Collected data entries

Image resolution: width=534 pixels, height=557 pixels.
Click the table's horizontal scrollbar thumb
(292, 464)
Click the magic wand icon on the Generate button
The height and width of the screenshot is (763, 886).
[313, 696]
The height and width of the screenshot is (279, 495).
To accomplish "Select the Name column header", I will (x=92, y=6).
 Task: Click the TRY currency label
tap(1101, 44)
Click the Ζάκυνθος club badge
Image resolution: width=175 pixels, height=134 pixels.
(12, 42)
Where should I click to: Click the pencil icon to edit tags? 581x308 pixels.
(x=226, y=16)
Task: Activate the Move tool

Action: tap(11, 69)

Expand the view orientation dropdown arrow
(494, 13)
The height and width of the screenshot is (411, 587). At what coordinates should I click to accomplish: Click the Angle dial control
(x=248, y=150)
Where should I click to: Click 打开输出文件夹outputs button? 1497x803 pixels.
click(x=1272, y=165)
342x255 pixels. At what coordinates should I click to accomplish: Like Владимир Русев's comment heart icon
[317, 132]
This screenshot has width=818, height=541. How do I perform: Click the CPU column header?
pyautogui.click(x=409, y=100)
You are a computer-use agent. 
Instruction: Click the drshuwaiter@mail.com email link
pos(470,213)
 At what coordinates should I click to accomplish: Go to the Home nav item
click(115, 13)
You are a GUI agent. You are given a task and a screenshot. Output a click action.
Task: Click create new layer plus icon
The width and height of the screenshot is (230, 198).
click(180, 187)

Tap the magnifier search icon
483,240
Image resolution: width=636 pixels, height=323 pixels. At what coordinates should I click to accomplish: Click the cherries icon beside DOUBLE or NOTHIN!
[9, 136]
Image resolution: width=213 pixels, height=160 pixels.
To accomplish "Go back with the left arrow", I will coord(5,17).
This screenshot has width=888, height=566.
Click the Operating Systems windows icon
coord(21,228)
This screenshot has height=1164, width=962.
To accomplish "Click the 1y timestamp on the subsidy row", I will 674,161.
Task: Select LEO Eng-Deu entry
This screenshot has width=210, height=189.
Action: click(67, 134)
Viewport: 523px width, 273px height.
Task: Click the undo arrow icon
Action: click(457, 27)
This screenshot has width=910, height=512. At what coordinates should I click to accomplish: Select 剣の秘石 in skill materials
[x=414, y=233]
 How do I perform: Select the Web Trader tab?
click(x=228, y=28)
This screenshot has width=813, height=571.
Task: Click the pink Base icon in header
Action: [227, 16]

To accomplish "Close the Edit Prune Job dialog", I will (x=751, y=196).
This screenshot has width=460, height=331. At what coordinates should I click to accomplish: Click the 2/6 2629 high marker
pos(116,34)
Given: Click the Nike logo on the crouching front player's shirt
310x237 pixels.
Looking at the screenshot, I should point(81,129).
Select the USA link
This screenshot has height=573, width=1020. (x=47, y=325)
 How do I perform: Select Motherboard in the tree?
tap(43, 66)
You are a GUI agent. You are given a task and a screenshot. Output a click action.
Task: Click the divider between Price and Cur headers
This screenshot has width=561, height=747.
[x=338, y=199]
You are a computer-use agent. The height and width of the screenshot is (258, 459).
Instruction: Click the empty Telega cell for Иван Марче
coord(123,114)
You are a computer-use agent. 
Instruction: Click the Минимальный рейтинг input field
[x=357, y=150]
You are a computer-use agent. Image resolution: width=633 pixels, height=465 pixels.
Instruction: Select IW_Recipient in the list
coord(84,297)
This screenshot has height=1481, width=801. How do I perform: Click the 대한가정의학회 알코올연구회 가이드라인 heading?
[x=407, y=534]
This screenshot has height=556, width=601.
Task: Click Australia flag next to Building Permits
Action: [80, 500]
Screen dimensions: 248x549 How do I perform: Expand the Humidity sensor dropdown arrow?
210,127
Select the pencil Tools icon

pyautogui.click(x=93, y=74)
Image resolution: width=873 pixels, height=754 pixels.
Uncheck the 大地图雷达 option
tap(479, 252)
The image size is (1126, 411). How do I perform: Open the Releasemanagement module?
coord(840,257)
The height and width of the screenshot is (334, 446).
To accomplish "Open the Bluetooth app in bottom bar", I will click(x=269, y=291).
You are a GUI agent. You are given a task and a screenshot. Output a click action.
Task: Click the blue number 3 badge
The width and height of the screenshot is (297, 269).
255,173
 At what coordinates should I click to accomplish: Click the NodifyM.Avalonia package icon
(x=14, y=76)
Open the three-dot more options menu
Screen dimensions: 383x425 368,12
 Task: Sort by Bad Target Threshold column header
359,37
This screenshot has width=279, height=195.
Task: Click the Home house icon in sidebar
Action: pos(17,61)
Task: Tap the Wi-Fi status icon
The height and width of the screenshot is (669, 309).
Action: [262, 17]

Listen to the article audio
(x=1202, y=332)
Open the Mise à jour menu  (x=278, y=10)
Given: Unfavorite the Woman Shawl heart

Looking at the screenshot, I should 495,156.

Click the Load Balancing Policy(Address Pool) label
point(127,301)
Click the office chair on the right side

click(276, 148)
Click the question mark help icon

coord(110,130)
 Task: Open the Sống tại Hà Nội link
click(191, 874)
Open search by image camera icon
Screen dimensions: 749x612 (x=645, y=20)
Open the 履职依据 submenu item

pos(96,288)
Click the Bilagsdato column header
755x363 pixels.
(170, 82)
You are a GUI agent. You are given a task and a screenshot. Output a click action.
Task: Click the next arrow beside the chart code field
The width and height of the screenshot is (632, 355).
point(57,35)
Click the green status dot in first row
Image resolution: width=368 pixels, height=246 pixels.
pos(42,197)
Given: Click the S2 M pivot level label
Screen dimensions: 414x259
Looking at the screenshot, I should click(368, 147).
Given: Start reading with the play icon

• _What is needed_
For the records above, restate every line word for word.

• _Answer for this exercise_
Image resolution: width=534 pixels, height=557 pixels.
Click the table's horizontal scrollbar thumb
(292, 464)
Click the magic wand icon on the Generate button
The height and width of the screenshot is (763, 886).
[313, 696]
The height and width of the screenshot is (279, 495).
To accomplish "Select the Name column header", I will (x=92, y=6).
 Task: Click the TRY currency label
tap(1101, 44)
Click the Ζάκυνθος club badge
Image resolution: width=175 pixels, height=134 pixels.
(12, 42)
Where should I click to: Click the pencil icon to edit tags? 581x308 pixels.
(x=226, y=16)
Task: Activate the Move tool

Action: tap(11, 69)

Expand the view orientation dropdown arrow
(494, 13)
The height and width of the screenshot is (411, 587). At what coordinates should I click to accomplish: Click the Angle dial control
(x=248, y=150)
Where should I click to: Click 打开输出文件夹outputs button? 1497x803 pixels.
click(x=1272, y=165)
342x255 pixels. At what coordinates should I click to accomplish: Like Владимир Русев's comment heart icon
[317, 132]
This screenshot has width=818, height=541. How do I perform: Click the CPU column header?
pyautogui.click(x=409, y=100)
You are a computer-use agent. 
Instruction: Click the drshuwaiter@mail.com email link
pos(470,213)
 At what coordinates should I click to accomplish: Go to the Home nav item
click(115, 13)
You are a GUI agent. You are given a task and a screenshot. Output a click action.
Task: Click create new layer plus icon
The width and height of the screenshot is (230, 198).
click(180, 187)

Tap the magnifier search icon
483,240
Image resolution: width=636 pixels, height=323 pixels. At what coordinates should I click to accomplish: Click the cherries icon beside DOUBLE or NOTHIN!
[9, 136]
Image resolution: width=213 pixels, height=160 pixels.
To accomplish "Go back with the left arrow", I will coord(5,17).
This screenshot has width=888, height=566.
Click the Operating Systems windows icon
coord(21,228)
This screenshot has height=1164, width=962.
To accomplish "Click the 1y timestamp on the subsidy row", I will 674,161.
Task: Select LEO Eng-Deu entry
This screenshot has width=210, height=189.
Action: click(67, 134)
Viewport: 523px width, 273px height.
Task: Click the undo arrow icon
Action: click(457, 27)
This screenshot has width=910, height=512. At what coordinates should I click to accomplish: Select 剣の秘石 in skill materials
[x=414, y=233]
 How do I perform: Select the Web Trader tab?
click(x=228, y=28)
This screenshot has width=813, height=571.
Task: Click the pink Base icon in header
Action: [227, 16]

To accomplish "Close the Edit Prune Job dialog", I will (x=751, y=196).
This screenshot has width=460, height=331. At what coordinates should I click to accomplish: Click the 2/6 2629 high marker
pos(116,34)
Given: Click the Nike logo on the crouching front player's shirt
310x237 pixels.
Looking at the screenshot, I should point(81,129).
Select the USA link
This screenshot has height=573, width=1020. (x=47, y=325)
 How do I perform: Select Motherboard in the tree?
tap(43, 66)
You are a GUI agent. You are given a task and a screenshot. Output a click action.
Task: Click the divider between Price and Cur headers
This screenshot has width=561, height=747.
[x=338, y=199]
You are a computer-use agent. The height and width of the screenshot is (258, 459).
Instruction: Click the empty Telega cell for Иван Марче
coord(123,114)
You are a computer-use agent. 
Instruction: Click the Минимальный рейтинг input field
[x=357, y=150]
You are a computer-use agent. Image resolution: width=633 pixels, height=465 pixels.
Instruction: Select IW_Recipient in the list
coord(84,297)
This screenshot has height=1481, width=801. How do I perform: Click the 대한가정의학회 알코올연구회 가이드라인 heading?
[x=407, y=534]
This screenshot has height=556, width=601.
Task: Click Australia flag next to Building Permits
Action: [80, 500]
Screen dimensions: 248x549 How do I perform: Expand the Humidity sensor dropdown arrow?
210,127
Select the pencil Tools icon

pyautogui.click(x=93, y=74)
Image resolution: width=873 pixels, height=754 pixels.
Uncheck the 大地图雷达 option
tap(479, 252)
The image size is (1126, 411). How do I perform: Open the Releasemanagement module?
coord(840,257)
The height and width of the screenshot is (334, 446).
To accomplish "Open the Bluetooth app in bottom bar", I will click(x=269, y=291).
You are a GUI agent. You are given a task and a screenshot. Output a click action.
Task: Click the blue number 3 badge
The width and height of the screenshot is (297, 269).
255,173
 At what coordinates should I click to accomplish: Click the NodifyM.Avalonia package icon
(x=14, y=76)
Open the three-dot more options menu
Screen dimensions: 383x425 368,12
 Task: Sort by Bad Target Threshold column header
359,37
This screenshot has width=279, height=195.
Task: Click the Home house icon in sidebar
Action: pos(17,61)
Task: Tap the Wi-Fi status icon
The height and width of the screenshot is (669, 309).
Action: [262, 17]

Listen to the article audio
(x=1202, y=332)
Open the Mise à jour menu  (x=278, y=10)
Given: Unfavorite the Woman Shawl heart

Looking at the screenshot, I should 495,156.

Click the Load Balancing Policy(Address Pool) label
point(127,301)
Click the office chair on the right side

click(276, 148)
Click the question mark help icon

coord(110,130)
 Task: Open the Sống tại Hà Nội link
click(191, 874)
Open search by image camera icon
Screen dimensions: 749x612 (x=645, y=20)
Open the 履职依据 submenu item

pos(96,288)
Click the Bilagsdato column header
755x363 pixels.
(170, 82)
You are a GUI agent. You are given a task and a screenshot. Output a click action.
Task: Click the next arrow beside the chart code field
The width and height of the screenshot is (632, 355).
point(57,35)
Click the green status dot in first row
Image resolution: width=368 pixels, height=246 pixels.
pos(42,197)
Given: Click the S2 M pivot level label
Screen dimensions: 414x259
Looking at the screenshot, I should click(368, 147).
Given: Start reading with the play icon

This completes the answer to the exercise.